**Passage**
^^^^

2003-2004
Ecological Collapse, Technology, and the History (and Future) of Human Civilizations

Thursday
April 15th, 2004

"Will our children and grandchildren
have a world worth living in?
We’ll know, all too soon,
the ultimate fate of human societies."

Dr. Jared
Diamond
University of California
at Los Angeles
Jared Diamond is Professor of Geography at the University of California, Los Angeles. Until recently he was Professor of Physiology at the UCLA School of Medicine. He is the Pulitzer Prize-winning author of the widely acclaimed Guns, Germs, and Steel: the Fates of Human Societies.

Dr. Diamond is also the author of two other books: The Third Chimpanzee, which won The Los Angeles Times Book award for the best science book of 1992 and Britain’s 1992 Rhone-Opulence Science Book Prize; and Why is Sex Fun?
Dr. Diamond is the recipient of a MacArthur Foundation Fellowship (“Genius Award”); research prizes of the American Physiological Society, National Geographic Society, and Zoological Society of San Diego.
Dr. Diamond is a member of the National Academy of Sciences, American Academy of Arts and Sciences, and American Philosophical Society.

Dr. Jared Diamond applies what he’s learned about the past to humanity’s future. He’s certain that his question is the world’s question: How are we going to cope with our current human population explosion which we must consider in combination with today’s enormously destructive technology? We can ignore what’s going on, struggle through a terrible time when scarce resources fuel monumental conflicts made all the more horrific by advanced technology and, in the end, survive as we did 50,000 years ago. Or we can learn from our mistakes and survive as civilized society. The answer, according to Dr. Diamond, is up for grabs. And we’ll know in 40 to 80 years.

Human societies and smaller groups may make disastrous decisions for a whole sequence of reasons: failure to anticipate a problem, failure to perceive it once it has arisen, failure to attempt to solve it after it has been perceived, and failure to succeed in attempts to solve it. All this may sound pessimistic, as if failure is the rule in human decision-making. In fact, of course that is not the case, in the environmental area as in business, academia, and other groups. Many human societies have anticipated, perceived, tried to solve, or succeeded in solving their environmental problems. For example, the Inca Empire, New Guinea Highlanders, 18th-century Japan, 19th-century Germany, and the paramount chiefdom of Tonga all recognized the risks that they faced from deforestation, and all adopted successful reforestation or forest management policies.

The reason for discussing failures of human decision-making is not a desire to depress you. Instead, Dr. Diamond hopes that, by recognizing the sign posts of failed decision making, we may become more consciously aware of how others have failed, and of what we need to do in order to get it right.

^^^^

**Entries supplied**

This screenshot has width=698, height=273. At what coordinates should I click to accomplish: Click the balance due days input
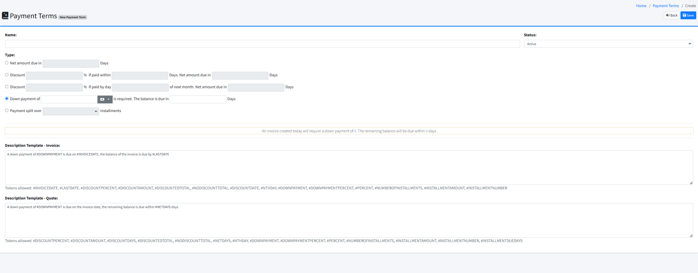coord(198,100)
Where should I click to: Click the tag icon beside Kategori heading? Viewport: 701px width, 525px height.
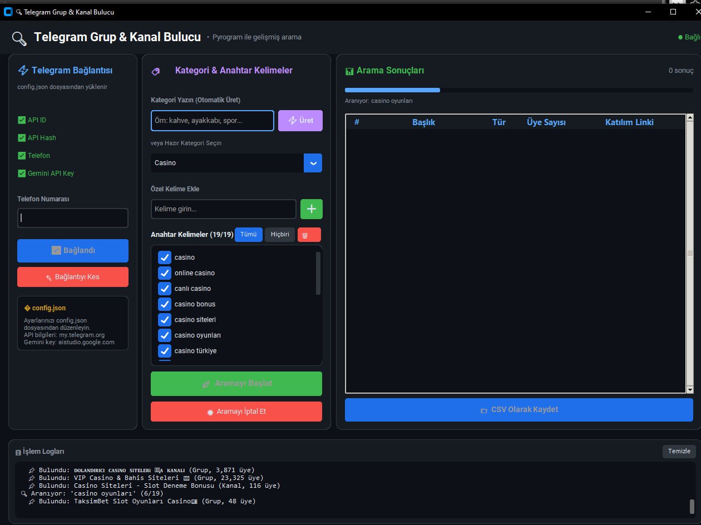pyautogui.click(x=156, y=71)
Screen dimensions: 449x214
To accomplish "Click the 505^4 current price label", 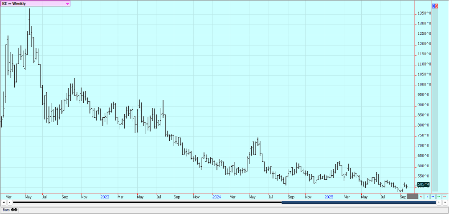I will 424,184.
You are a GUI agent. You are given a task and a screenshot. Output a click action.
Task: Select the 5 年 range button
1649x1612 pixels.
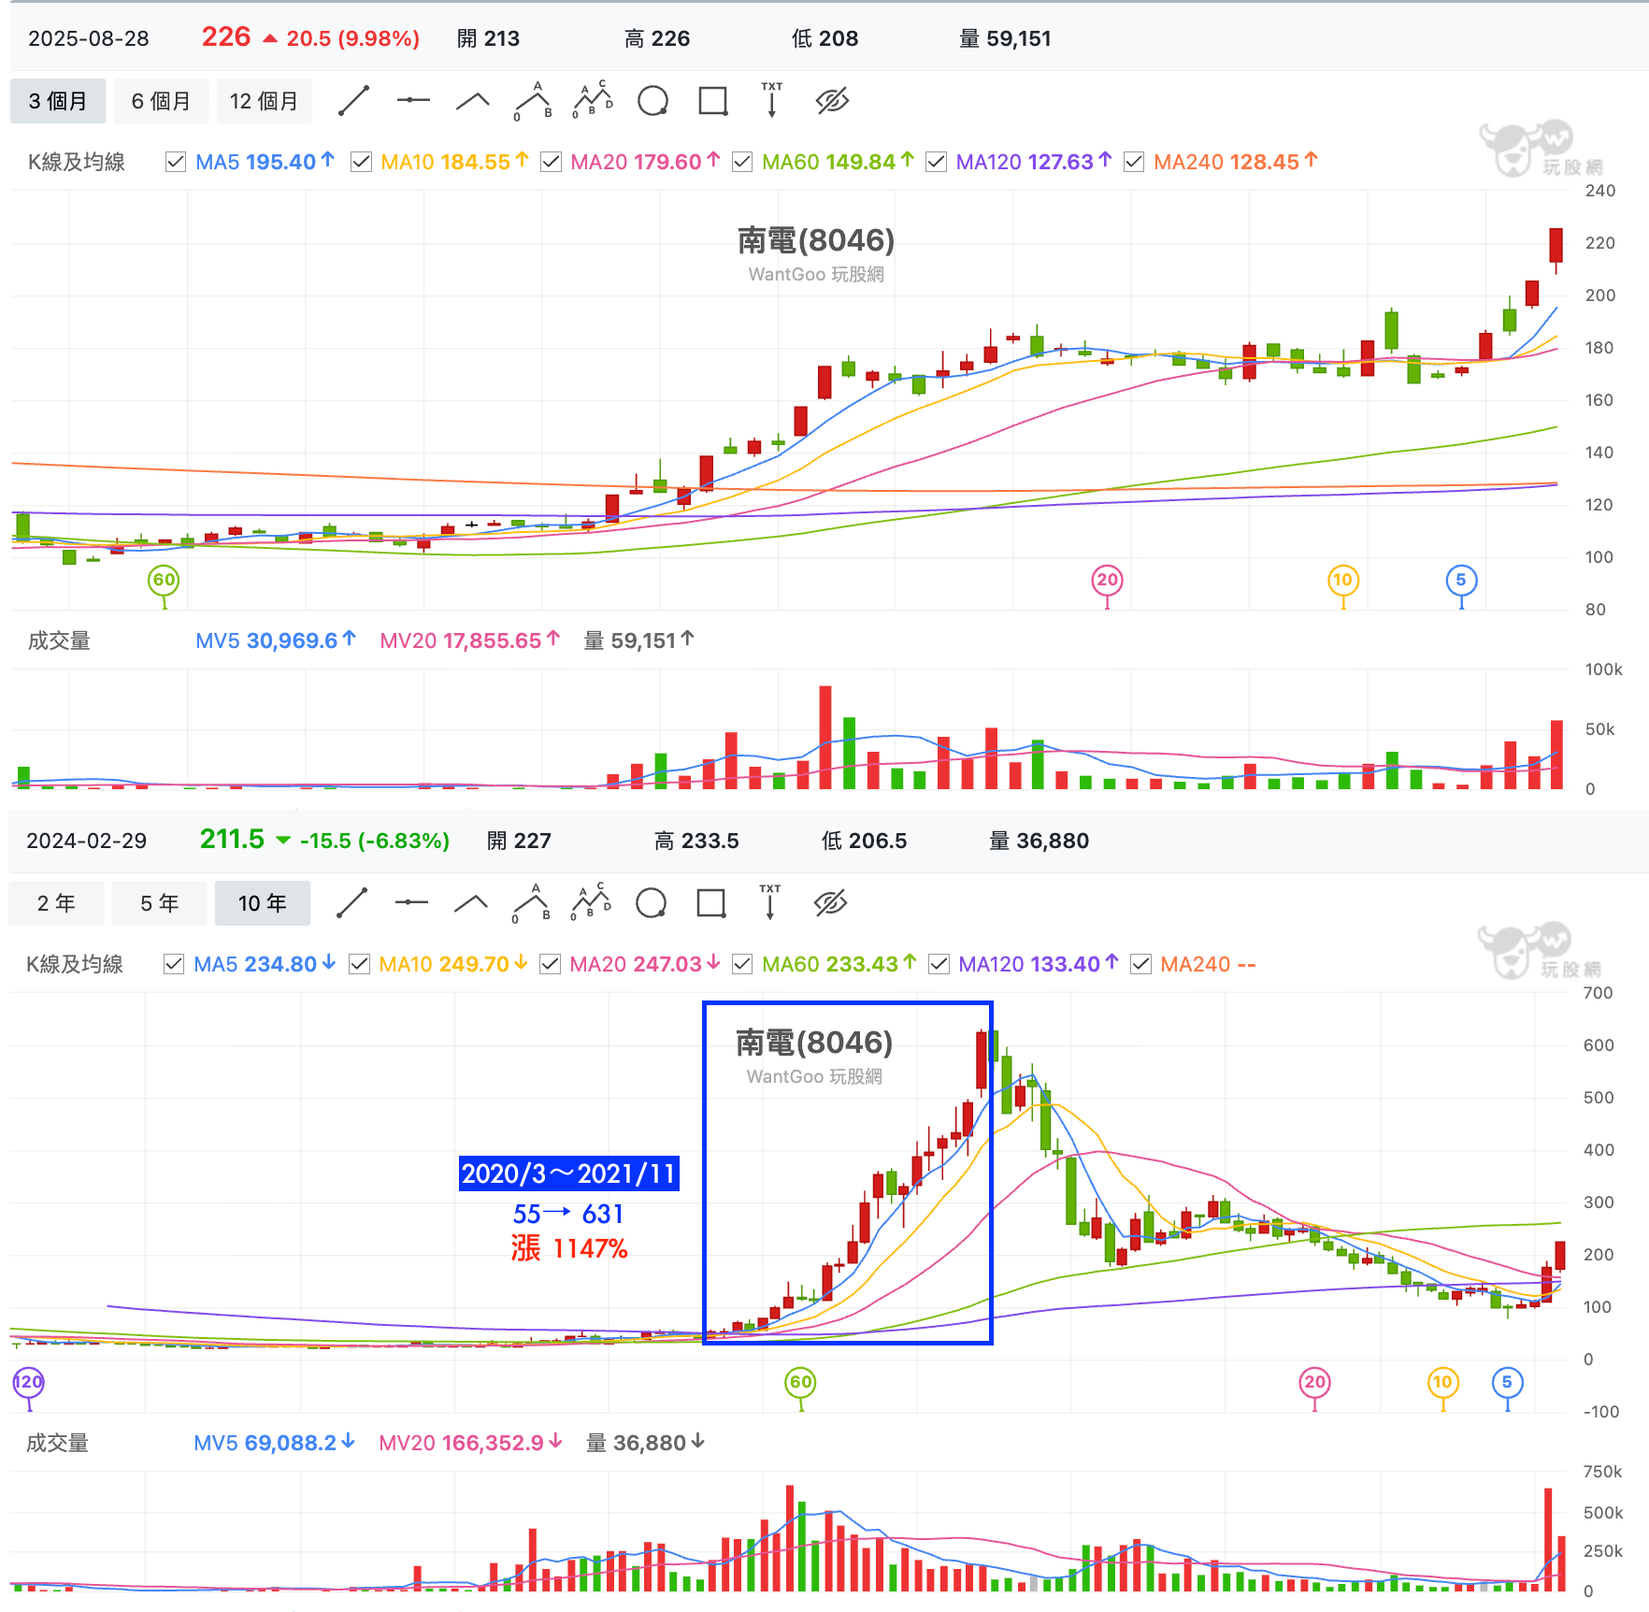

^^^^

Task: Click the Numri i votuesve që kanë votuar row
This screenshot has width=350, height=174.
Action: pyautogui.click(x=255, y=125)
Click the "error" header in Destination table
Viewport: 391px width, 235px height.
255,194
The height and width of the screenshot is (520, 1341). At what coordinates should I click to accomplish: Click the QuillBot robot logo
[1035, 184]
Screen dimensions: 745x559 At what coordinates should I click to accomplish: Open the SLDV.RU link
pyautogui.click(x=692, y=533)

^^^^

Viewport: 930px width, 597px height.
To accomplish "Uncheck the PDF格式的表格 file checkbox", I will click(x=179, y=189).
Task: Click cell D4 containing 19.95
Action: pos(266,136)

^^^^

**Work order**
From the Jared Diamond lecture announcement above, copy word for word the part from "Dr. Diamond is the" to "of San Diego.".

**Solution to the problem**
Dr. Diamond is the recipient of a MacArthur Foundation Fellowship (“Genius Award”); research prizes of the American Physiological Society, National Geographic Society, and Zoological Society of San Diego.